■ REQUIRED ACTION ■
In the excerpt on Plan Colombia, what share of people in the countryside live in poverty?

■ DOCUMENT EXCERPT ■
=====

However, Uribe was elected (with 24% of the potential vote) on a straightforward platform: he would eliminate the “contagion” of insurgency before it became a threat to other countries in the region. And here Uribe’s successes have been non-existent, as the guerrillas have largely melted into the jungle and broken their large columns down into smaller, more mobile units. The leadership structures of both the FARC and the ELN are intact. Furthermore, on Uribe’s watch, the number of FARC attacks has actually increased dramatically.
But there are other, more significant statistical indicators by which to measure the “success” of Plan Colombia. A record number of people were “disappeared” in 2002-2003 — 3,593 per year, as opposed to 3,413 between 1994-2001. The number of killings attributed to state security forces is up from 120 per year between 1998-2002 to 184 in 2003, while the percentage of paramilitary killings of civilians continues to hover around 70%, in spite of the “unilateral ceasefire” declared in December 2003 as part of the farcical “peace negotiations” between the AUC paramilitaries and the Uribe administration. The Human Rights Ombudsmen’s Office reports 342 violations of the ceasefire, resulting in some 1,900 murders. More than 4,800 civilians were arrested on charges of “rebellion” in 2003, though three fourths of them were subsequently released for lack of evidence. According UN studies, 2.5 million children work for a pittance in dangerous and difficult conditions, while every two days a Colombian dies of hunger. The percentage of people living in poverty — defined as an income of less than $3 per day — has risen to 64% overall, and 85% in the countryside.

=====

■ DATASET RECORDS ■

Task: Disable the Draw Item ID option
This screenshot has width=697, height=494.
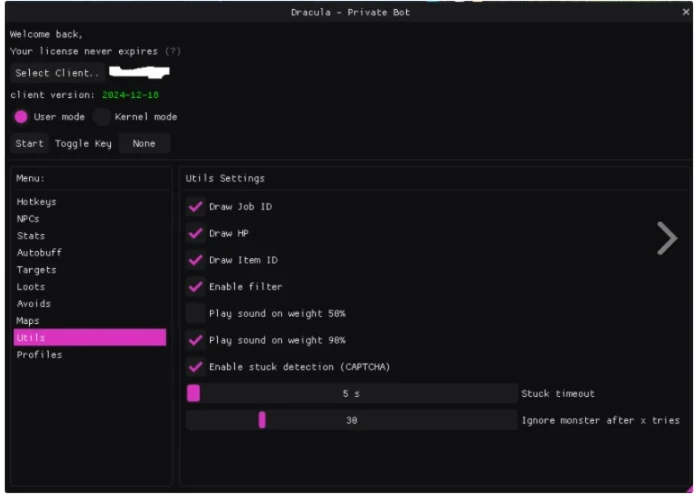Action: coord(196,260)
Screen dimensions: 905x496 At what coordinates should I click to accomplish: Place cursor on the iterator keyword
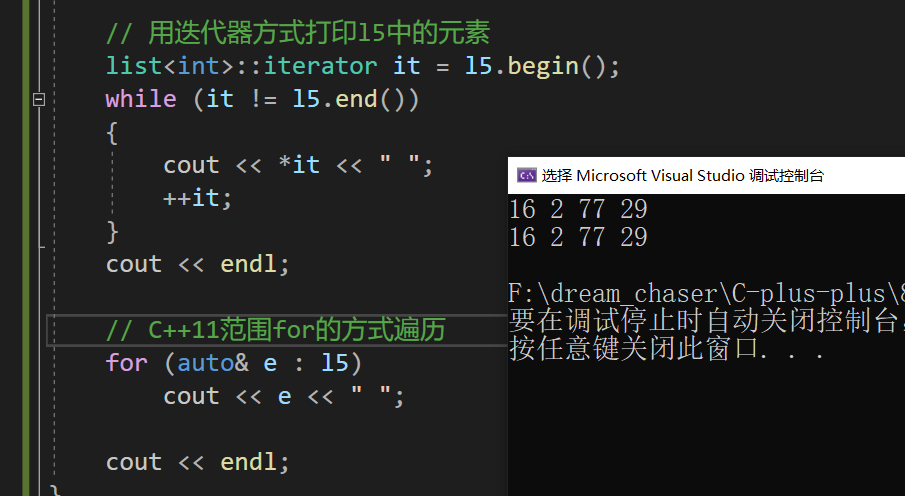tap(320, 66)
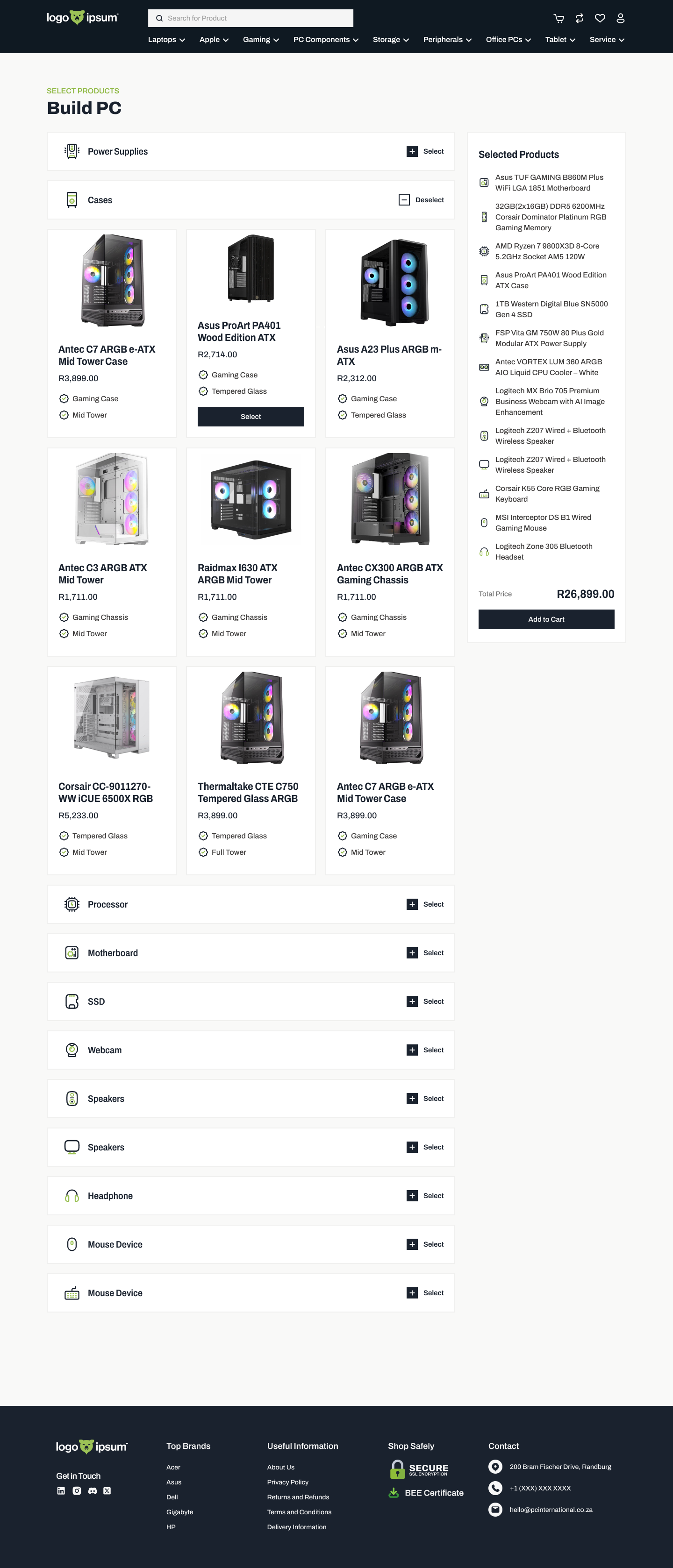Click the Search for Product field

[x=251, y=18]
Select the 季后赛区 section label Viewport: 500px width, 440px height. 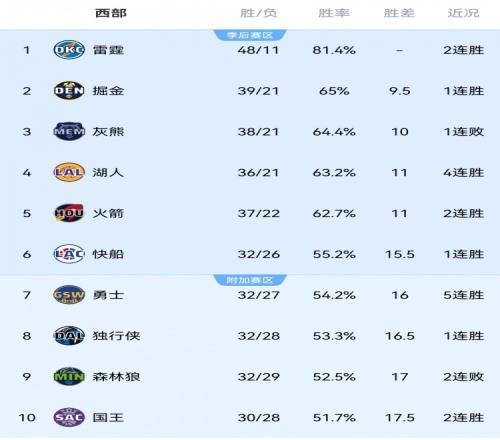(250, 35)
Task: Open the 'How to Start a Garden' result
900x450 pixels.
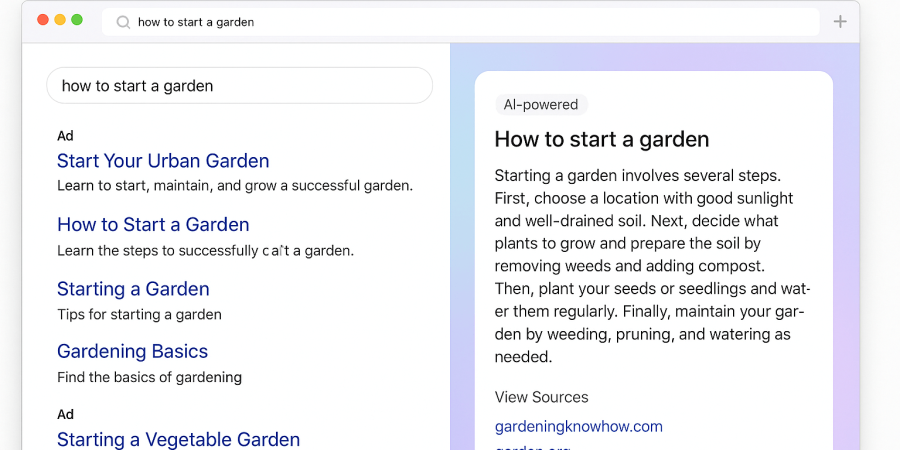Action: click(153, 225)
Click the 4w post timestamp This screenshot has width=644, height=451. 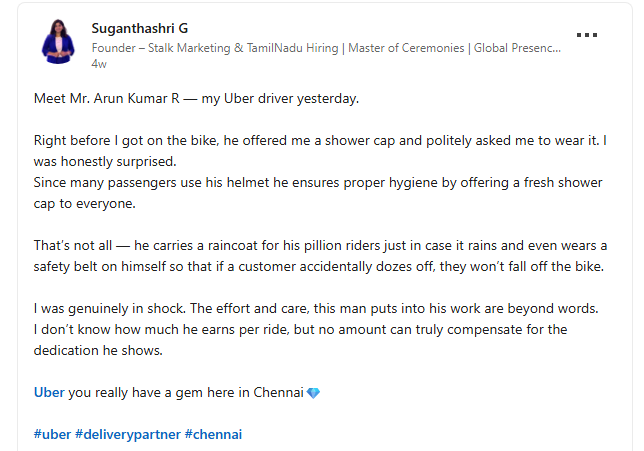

=====

■ RESULT OF THE TASK ■
85%